Exercise directions >> List every line in the material below that contains the string "icon". Case counts.

Interface element records
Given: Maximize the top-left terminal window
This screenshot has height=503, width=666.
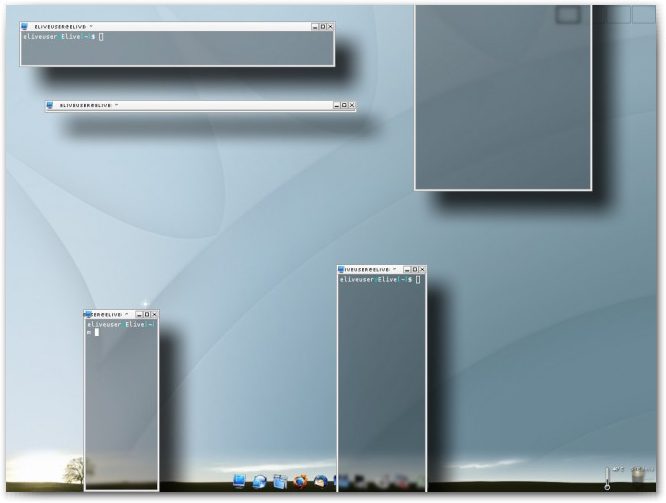Looking at the screenshot, I should tap(323, 26).
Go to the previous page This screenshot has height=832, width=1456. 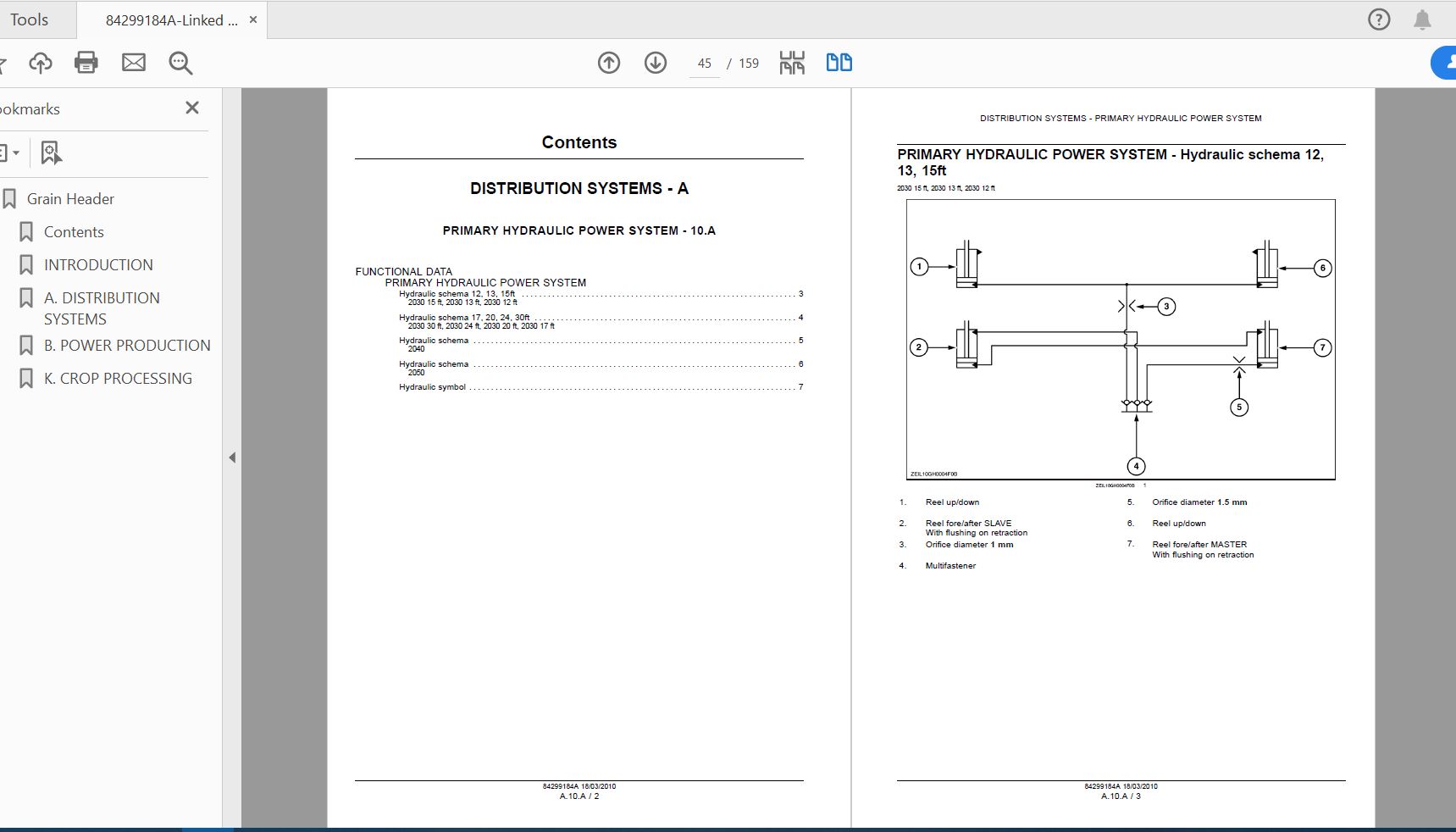[609, 63]
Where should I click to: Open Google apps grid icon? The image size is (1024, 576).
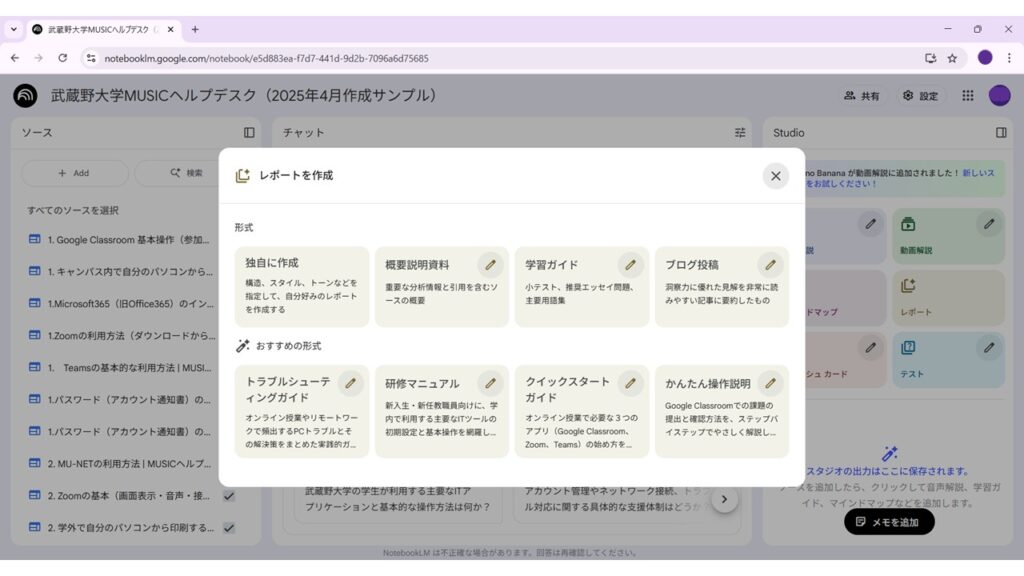[x=967, y=96]
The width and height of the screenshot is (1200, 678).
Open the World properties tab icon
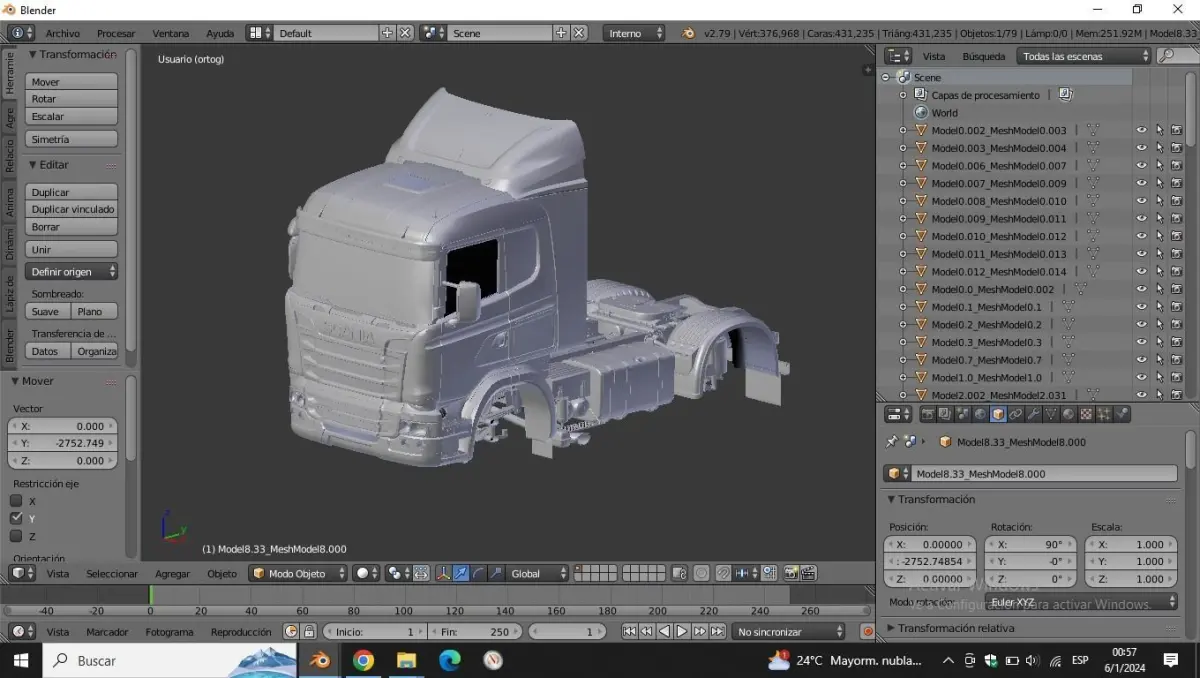(x=980, y=414)
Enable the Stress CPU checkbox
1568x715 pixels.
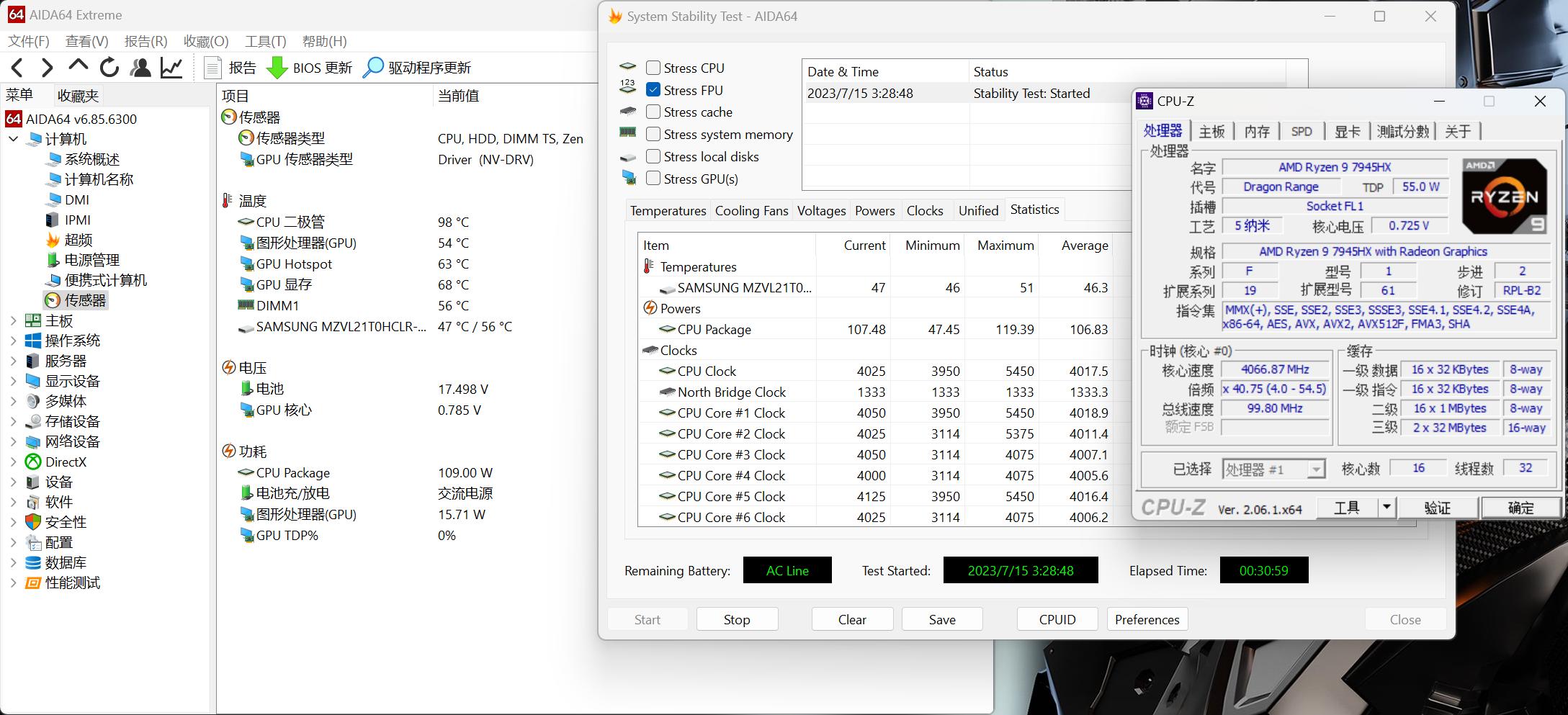pyautogui.click(x=653, y=68)
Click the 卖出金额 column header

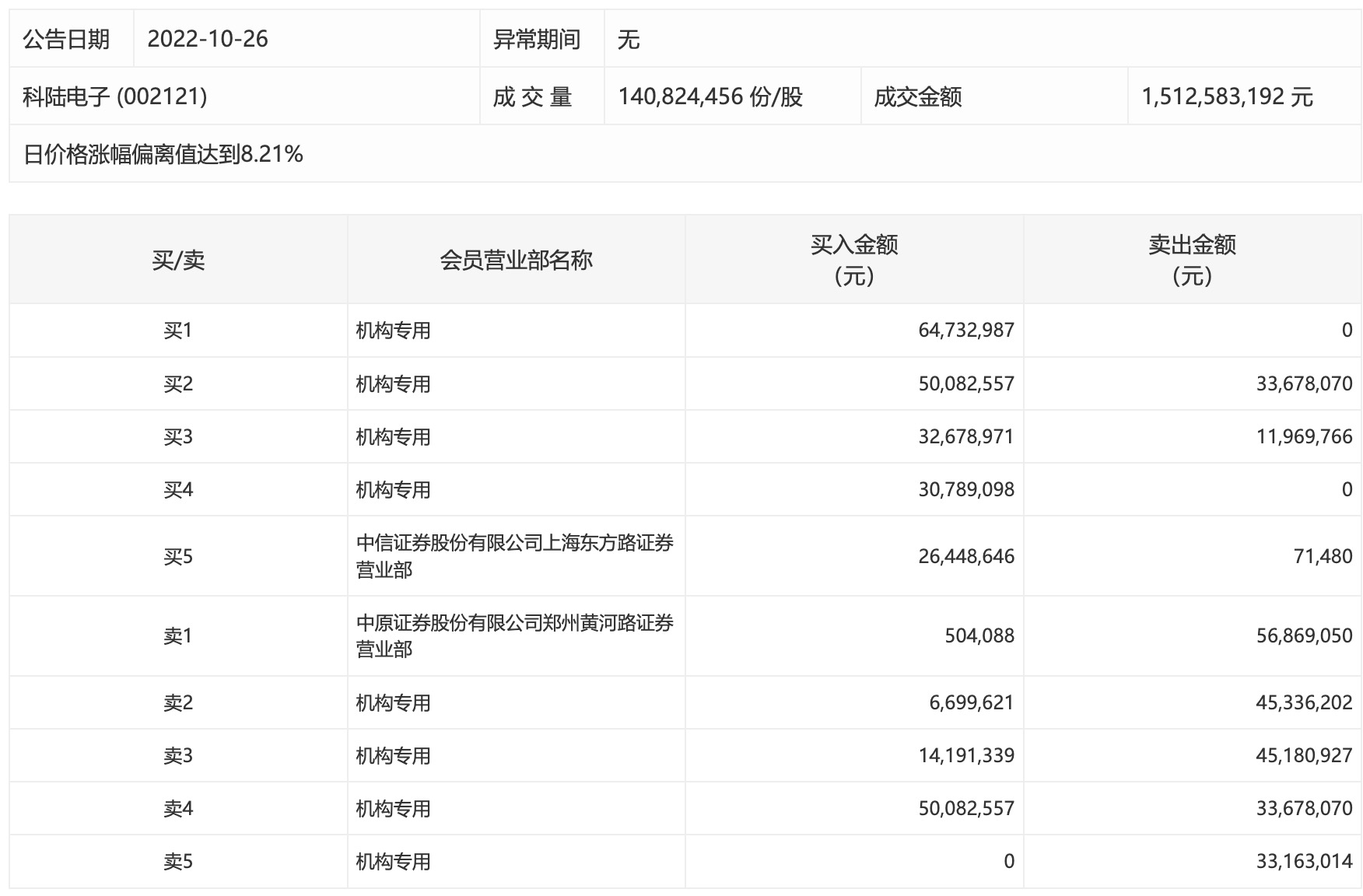(x=1192, y=260)

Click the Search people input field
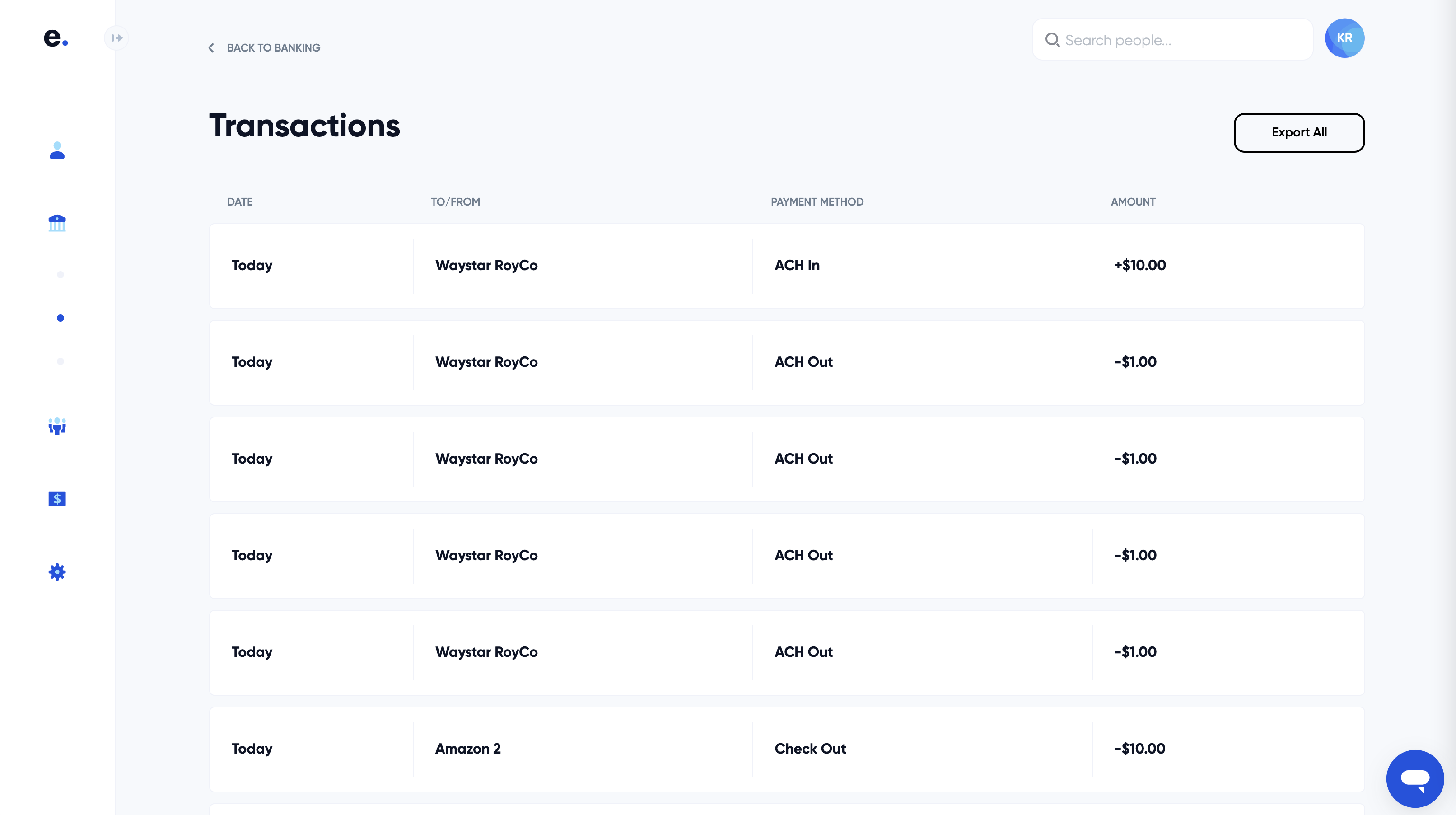click(x=1181, y=40)
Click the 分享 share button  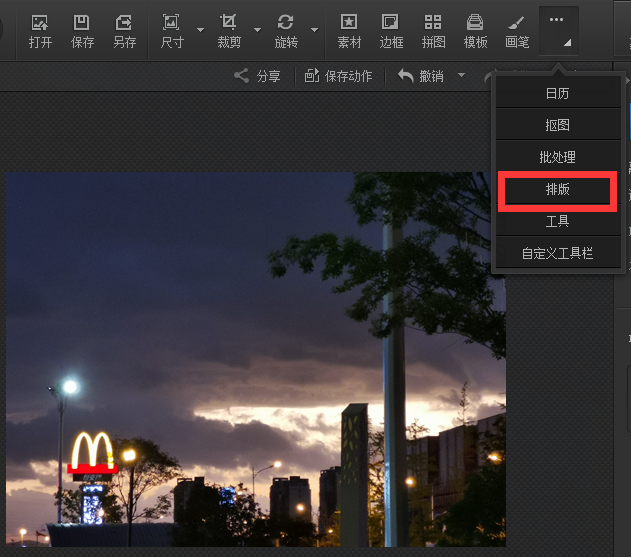(257, 76)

Solution to this problem >>
Where should I click to: Open Google apps grid icon? The image size is (1024, 576).
Open the World properties tab icon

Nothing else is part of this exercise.